Vol. 9, Special Issue 3, Part B (2025)
Development and evaluation of weaning food with incorporation of green gram malt
Sadawarte SK, PP Thorat and KS Gadhe
The present investigation was carried out to develop the weaning food with incorporation of green gram malt and evaluated for proximate, rheological, functional and sensory characteristics. The green gram malt was incorporated at the concentration 0 (Control), 10 (WG1), 20 (WG2) and 30% (WG3) substitute with rice flour (90, 80, 70 and 60%) further added carrot powder (5%) and skim milk powder (5%) for enrichment. On the basis of sensory evaluation, the WG2 sample was found to be most acceptable with respect to all sensory parameters over other samples. The proximate composition of WG2 sample revealed that, moisture, fat, protein, carbohydrate, dietary fiber and ash content were 5.8, 3.78, 14.76, 66.8, 15.7 and 2.32 percent respectively.

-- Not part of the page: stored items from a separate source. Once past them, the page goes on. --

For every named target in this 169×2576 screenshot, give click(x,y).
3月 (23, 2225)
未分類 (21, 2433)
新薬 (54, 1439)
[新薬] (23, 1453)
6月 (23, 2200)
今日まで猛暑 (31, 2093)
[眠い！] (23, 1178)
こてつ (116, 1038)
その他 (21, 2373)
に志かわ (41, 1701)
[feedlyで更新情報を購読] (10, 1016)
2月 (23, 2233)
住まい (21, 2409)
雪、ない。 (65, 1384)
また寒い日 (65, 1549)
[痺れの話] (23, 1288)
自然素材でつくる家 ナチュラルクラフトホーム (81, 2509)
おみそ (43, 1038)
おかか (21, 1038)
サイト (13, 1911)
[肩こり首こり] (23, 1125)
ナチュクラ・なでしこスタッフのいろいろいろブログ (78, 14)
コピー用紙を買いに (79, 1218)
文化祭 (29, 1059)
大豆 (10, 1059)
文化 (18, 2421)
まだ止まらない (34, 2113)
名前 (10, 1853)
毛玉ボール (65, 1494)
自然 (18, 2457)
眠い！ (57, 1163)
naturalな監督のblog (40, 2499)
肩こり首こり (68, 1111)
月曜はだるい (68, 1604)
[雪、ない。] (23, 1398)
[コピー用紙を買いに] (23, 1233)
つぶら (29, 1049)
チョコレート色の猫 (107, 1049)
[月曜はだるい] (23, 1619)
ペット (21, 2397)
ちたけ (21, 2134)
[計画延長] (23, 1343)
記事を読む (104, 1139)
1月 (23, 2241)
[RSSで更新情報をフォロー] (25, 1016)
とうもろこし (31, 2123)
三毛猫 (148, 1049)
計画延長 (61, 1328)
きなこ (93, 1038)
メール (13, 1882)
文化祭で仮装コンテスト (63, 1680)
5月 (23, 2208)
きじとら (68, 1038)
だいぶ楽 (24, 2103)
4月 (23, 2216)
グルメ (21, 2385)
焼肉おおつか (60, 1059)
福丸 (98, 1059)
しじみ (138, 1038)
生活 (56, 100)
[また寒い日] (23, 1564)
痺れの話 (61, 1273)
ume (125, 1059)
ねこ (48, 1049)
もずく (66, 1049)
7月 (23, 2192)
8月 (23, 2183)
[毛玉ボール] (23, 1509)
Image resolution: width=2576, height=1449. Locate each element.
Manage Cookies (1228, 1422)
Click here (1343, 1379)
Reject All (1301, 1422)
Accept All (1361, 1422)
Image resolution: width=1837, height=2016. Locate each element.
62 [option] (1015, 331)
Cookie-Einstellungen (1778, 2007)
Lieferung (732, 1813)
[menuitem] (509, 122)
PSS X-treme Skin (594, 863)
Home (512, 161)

The functional properties of sample WH2 were obtained as 0.41 g/cm3 bulk density, 140.03% WAC, 84.52% OAC, 32% swelling capacity and 4.4% solubility index. In case of rheological characteristics, the hot and cold paste viscosity were found to be decreased with increase in spindle speed. It was concluded that, considering all qualities sample WG2 is found most nutritious and affordable to society and can be exploited commercially.